We’d held the reunion for 75 years now
But no one knew the other
And one of the no ones brought in the box of old photos,
Set them on the table.
“Take them if you want them,” he told me.
“Or put them in the trash.”
The Shoulder Shrugger took his cigarettes and left.
No one could name them, the people in the picture.
I could.
Here was Great Grandpa Bishop, Oscar,
And his first wife, “Etter” Shedd,
Her parents, Omi and Nate,
And their son, Will, beaten to death
For denying someone
A drink of water.
And Aunt Teeler, his sister,
Who lived to 102
And still remembered making dolls with her sister
In the broomstraw.
And on the back of one of the pictures
It said, “Cooper Street.”
So I had this interview with the girl from the TV station,
She had this gap in her teeth.
She was a Palestinian, or Syrian, or something,
Anyway her skin was smooth and brown.
I sat on the steps of the McIntosh cabin at the Reserve
(Only it wasn’t a reserve, and it wasn’t his cabin)

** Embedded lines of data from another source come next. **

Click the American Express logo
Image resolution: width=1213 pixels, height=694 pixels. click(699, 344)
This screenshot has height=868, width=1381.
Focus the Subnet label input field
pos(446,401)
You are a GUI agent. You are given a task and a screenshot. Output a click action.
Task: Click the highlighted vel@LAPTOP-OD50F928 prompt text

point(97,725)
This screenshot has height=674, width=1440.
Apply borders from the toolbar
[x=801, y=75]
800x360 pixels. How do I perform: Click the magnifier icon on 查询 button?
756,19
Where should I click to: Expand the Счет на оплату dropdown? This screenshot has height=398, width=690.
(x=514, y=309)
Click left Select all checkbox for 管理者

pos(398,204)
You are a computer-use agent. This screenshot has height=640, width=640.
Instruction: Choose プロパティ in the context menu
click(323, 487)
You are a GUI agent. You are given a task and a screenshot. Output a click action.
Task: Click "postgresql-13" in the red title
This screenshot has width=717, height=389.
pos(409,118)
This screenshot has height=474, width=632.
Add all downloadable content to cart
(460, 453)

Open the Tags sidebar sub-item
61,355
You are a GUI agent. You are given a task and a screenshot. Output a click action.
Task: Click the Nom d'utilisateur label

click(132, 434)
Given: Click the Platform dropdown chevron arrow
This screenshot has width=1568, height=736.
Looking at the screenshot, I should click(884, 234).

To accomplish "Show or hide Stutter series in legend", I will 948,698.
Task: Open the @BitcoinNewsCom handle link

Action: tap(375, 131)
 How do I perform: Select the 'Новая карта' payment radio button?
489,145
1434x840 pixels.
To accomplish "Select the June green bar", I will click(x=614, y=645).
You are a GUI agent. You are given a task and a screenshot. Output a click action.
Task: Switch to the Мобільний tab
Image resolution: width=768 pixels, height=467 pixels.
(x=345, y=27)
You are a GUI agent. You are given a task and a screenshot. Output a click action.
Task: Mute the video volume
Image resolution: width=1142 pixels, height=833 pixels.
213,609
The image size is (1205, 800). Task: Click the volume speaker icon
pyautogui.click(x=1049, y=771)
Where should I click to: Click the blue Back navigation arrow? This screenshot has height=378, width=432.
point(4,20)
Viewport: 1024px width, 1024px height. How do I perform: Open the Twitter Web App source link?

And we weren’t even talking about McIntosh,
But she asked me,
“Why?”
Why this?
And I told her the answer is along the Five Notch Road,
The road I drove to get there,
The road I drove to get back,
That same day,
To Cooper Street,
Somewhere I had never been,
But the photo had been taken there.
So I drove the road,
The road that’s worn into the landscape like a memory.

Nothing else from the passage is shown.